Gershon Nadivi was born on the 24th of Elul, 5715 (1955), in the moshav of Masu'ot Yitzhak in Gush Etzion. From a young age, he stood out as a brilliant yeshiva student, admired and beloved by all who knew him.
When he was 19 years old, during the festival of Chanukah in 5735 (1974), he went on a hike with friends in Nachal Arugot, near Kibbutz Ein Gedi. Nachal Arugot is known as a friendly and straightforward trail, often walked by families, children, and school groups throughout the summer months. At one point on the hike, the group suddenly realized that Gershon was not with them. At first, they weren’t worried. After all, this wasn’t the dangerous Nachal Darja but a family route. Yet, as more time passed, it became clear that Gershon hadn’t gone ahead, nor had he remained behind. He had simply vanished.
From that moment, there was no sign of him. Searchers spread out through the Arugot and Ein Gedi area. Volunteers came to help, but there were no results.
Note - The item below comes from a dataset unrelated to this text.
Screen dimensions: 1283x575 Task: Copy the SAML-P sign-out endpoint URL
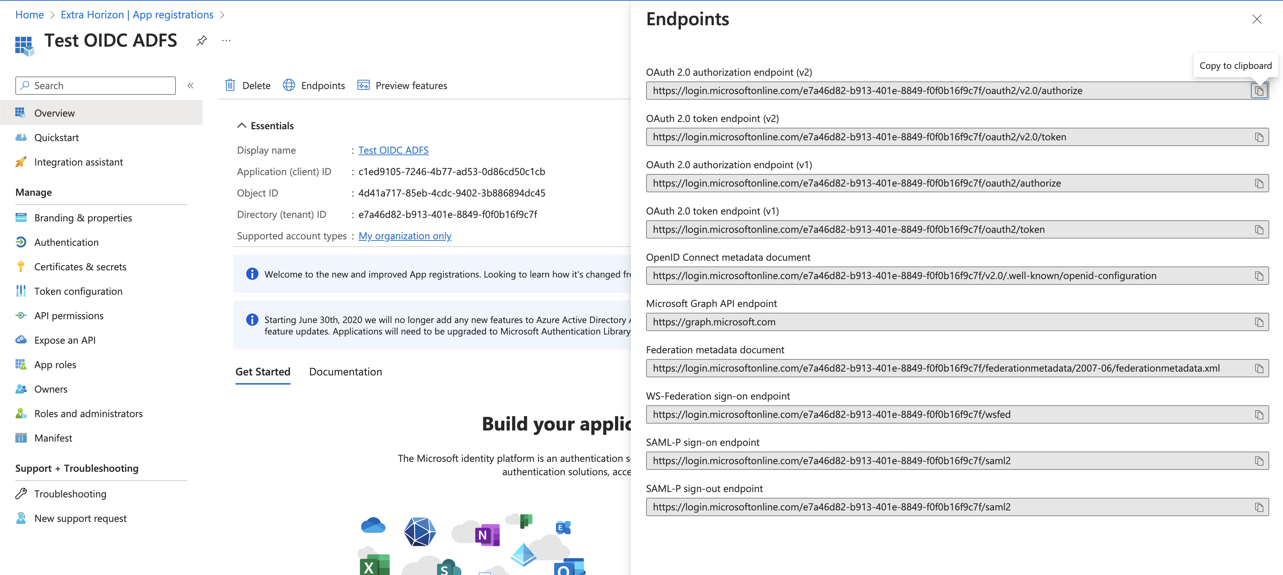point(1259,507)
Nobody could understand how a young man could disappear so completely on such a familiar trail.
Weeks later, the family heard of a parapsychologist from Holland who claimed he could connect with the forces of nature to locate missing people. (We are retelling the story as it happened, without giving judgment about whether this is in line with Jewish law or belief.) Astonishingly, he claimed he could “see” Gershon’s body.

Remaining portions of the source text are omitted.